EXERCISE:
Search term "Collapse": copy each line of the data containing it.

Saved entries
=== Section Start ===

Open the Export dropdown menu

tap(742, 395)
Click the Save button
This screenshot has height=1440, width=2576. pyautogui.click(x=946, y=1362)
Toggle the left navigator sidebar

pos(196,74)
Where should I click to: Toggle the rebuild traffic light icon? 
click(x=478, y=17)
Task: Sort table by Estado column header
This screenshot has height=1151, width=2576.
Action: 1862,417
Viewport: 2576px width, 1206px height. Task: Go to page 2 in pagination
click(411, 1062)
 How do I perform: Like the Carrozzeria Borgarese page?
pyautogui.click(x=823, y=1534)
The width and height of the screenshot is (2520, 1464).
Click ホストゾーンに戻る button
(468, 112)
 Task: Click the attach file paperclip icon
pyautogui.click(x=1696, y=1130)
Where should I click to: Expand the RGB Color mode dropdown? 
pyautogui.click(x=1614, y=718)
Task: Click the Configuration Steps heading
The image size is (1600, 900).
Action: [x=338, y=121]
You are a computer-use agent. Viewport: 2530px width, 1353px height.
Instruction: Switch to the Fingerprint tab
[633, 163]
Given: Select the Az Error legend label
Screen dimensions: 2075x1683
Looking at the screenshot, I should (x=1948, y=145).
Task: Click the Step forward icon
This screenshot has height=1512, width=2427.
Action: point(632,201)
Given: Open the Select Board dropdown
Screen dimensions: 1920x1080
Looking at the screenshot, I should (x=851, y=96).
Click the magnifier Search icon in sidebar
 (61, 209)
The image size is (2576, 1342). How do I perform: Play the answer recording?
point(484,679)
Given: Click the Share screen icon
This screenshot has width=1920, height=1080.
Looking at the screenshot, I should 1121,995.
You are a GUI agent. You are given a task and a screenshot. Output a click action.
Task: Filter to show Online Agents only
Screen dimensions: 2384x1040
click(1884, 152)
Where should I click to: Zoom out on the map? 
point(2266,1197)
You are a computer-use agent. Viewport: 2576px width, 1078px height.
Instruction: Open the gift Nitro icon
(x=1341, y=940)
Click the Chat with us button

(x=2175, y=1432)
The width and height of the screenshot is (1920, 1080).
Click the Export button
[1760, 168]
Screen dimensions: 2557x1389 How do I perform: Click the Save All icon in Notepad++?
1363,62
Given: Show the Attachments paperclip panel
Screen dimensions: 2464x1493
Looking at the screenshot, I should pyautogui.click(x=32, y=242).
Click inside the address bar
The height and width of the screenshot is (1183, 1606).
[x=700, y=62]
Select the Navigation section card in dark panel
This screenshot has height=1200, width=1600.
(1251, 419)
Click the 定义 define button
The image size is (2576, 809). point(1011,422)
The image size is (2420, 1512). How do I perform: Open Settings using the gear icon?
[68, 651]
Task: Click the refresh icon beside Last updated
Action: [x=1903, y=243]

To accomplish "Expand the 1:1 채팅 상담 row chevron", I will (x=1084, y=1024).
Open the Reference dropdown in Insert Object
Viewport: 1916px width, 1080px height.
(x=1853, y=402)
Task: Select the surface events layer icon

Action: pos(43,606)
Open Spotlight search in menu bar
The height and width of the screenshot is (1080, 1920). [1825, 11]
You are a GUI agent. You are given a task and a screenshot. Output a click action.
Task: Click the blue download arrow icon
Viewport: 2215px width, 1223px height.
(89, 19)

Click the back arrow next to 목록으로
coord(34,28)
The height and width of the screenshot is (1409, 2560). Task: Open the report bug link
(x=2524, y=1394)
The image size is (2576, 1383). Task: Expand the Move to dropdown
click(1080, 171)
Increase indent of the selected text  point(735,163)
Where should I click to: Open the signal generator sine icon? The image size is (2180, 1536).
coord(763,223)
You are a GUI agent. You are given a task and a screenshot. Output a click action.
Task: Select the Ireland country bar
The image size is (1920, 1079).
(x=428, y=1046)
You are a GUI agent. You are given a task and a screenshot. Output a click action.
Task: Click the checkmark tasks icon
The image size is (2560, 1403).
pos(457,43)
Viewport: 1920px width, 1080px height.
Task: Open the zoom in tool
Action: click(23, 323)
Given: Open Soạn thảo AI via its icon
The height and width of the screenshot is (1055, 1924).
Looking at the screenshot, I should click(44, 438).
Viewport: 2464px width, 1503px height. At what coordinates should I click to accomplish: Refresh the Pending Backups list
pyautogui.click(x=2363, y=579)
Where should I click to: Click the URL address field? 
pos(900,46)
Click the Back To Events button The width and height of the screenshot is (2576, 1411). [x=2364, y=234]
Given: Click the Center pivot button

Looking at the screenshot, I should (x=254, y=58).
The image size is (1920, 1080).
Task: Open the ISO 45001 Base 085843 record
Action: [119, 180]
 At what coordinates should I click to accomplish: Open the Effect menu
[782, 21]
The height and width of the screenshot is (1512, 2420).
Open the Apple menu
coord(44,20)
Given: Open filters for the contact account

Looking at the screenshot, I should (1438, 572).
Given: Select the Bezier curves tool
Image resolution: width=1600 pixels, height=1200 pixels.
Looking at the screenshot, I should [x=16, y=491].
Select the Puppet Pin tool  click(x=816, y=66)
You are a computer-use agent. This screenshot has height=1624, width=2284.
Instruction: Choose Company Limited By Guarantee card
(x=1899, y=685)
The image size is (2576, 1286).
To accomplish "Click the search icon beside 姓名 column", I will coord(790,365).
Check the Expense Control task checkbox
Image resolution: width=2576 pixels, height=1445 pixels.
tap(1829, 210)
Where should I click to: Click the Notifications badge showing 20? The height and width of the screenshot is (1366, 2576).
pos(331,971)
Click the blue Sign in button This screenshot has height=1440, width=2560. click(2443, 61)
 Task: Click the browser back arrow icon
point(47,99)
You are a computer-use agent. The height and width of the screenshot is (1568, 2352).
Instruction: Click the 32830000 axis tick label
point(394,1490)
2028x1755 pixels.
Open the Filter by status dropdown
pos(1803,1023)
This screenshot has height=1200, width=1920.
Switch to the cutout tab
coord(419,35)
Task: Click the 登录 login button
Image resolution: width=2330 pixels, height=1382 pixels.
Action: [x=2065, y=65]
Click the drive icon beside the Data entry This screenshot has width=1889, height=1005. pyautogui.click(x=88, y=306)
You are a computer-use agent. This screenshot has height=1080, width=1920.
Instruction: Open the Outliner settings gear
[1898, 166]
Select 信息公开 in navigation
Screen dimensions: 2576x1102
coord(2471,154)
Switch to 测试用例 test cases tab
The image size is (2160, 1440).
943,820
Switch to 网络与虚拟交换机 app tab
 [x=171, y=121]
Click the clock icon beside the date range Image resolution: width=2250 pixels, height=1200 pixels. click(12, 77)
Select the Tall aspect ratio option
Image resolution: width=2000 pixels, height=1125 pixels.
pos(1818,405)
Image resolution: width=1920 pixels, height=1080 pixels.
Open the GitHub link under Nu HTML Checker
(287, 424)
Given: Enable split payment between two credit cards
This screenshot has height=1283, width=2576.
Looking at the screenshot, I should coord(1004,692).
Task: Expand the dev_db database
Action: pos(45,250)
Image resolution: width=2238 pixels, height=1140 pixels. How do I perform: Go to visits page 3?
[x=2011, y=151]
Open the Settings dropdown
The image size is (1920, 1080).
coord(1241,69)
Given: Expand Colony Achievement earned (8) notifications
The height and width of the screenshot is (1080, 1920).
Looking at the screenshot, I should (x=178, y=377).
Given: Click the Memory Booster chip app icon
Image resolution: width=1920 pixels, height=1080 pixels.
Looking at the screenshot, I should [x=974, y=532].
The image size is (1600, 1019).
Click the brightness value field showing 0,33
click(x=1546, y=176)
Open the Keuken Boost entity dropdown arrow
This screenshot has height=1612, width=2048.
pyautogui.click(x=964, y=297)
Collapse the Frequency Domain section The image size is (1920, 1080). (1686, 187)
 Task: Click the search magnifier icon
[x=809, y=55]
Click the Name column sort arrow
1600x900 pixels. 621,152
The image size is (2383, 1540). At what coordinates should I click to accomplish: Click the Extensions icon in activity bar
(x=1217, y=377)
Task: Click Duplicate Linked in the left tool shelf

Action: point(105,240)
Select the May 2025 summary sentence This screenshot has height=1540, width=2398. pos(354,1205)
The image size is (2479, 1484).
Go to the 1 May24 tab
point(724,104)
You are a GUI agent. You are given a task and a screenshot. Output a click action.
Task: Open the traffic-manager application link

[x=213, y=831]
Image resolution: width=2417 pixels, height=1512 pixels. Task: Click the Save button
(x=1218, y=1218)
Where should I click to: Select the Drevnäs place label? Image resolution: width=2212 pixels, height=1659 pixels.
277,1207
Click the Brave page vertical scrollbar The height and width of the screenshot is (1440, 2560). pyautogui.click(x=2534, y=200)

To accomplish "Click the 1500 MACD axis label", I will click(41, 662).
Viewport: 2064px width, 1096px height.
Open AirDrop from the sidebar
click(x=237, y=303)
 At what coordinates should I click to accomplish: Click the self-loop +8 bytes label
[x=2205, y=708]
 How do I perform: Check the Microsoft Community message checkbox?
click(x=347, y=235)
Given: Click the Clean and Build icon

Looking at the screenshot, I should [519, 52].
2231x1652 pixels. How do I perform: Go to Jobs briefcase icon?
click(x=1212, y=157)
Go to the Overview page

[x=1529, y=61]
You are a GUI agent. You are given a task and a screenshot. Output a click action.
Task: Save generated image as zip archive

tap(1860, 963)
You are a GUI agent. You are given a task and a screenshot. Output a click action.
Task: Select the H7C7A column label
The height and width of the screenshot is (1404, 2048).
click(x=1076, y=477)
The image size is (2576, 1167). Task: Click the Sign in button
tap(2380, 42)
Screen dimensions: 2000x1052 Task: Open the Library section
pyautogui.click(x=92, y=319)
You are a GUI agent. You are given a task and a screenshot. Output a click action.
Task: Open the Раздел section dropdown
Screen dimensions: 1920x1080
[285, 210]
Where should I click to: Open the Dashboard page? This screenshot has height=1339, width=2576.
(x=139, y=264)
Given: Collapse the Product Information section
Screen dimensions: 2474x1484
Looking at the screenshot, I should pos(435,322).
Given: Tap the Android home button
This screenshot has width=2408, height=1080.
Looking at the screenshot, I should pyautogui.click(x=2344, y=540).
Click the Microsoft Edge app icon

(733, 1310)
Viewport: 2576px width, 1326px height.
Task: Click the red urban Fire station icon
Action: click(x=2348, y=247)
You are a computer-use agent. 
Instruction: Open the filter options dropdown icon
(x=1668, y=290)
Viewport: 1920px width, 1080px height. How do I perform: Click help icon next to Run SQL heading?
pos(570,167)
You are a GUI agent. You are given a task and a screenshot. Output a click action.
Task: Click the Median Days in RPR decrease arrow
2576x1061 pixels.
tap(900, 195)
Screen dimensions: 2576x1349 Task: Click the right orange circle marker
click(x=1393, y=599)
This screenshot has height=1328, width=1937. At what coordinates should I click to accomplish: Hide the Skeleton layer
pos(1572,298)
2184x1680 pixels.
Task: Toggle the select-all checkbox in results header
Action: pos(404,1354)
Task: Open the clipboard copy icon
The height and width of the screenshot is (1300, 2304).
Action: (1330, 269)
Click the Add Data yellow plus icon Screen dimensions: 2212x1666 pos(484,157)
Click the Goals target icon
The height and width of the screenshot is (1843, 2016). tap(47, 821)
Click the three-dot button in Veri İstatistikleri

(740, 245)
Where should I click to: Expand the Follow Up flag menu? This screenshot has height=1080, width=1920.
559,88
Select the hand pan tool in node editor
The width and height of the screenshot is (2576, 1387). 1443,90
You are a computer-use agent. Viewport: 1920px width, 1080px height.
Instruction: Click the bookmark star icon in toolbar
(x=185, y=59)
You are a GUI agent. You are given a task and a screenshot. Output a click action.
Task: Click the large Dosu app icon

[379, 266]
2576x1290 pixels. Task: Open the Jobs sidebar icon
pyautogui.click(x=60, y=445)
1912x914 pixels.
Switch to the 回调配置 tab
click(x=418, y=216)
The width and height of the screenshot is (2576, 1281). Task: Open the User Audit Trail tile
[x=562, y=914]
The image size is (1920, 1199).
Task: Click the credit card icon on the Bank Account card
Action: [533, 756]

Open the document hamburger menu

=== Section End ===

REPLY TO THE EXERCISE:
Collapse the Frequency Domain section The image size is (1920, 1080). (1686, 187)
Given: Collapse the Product Information section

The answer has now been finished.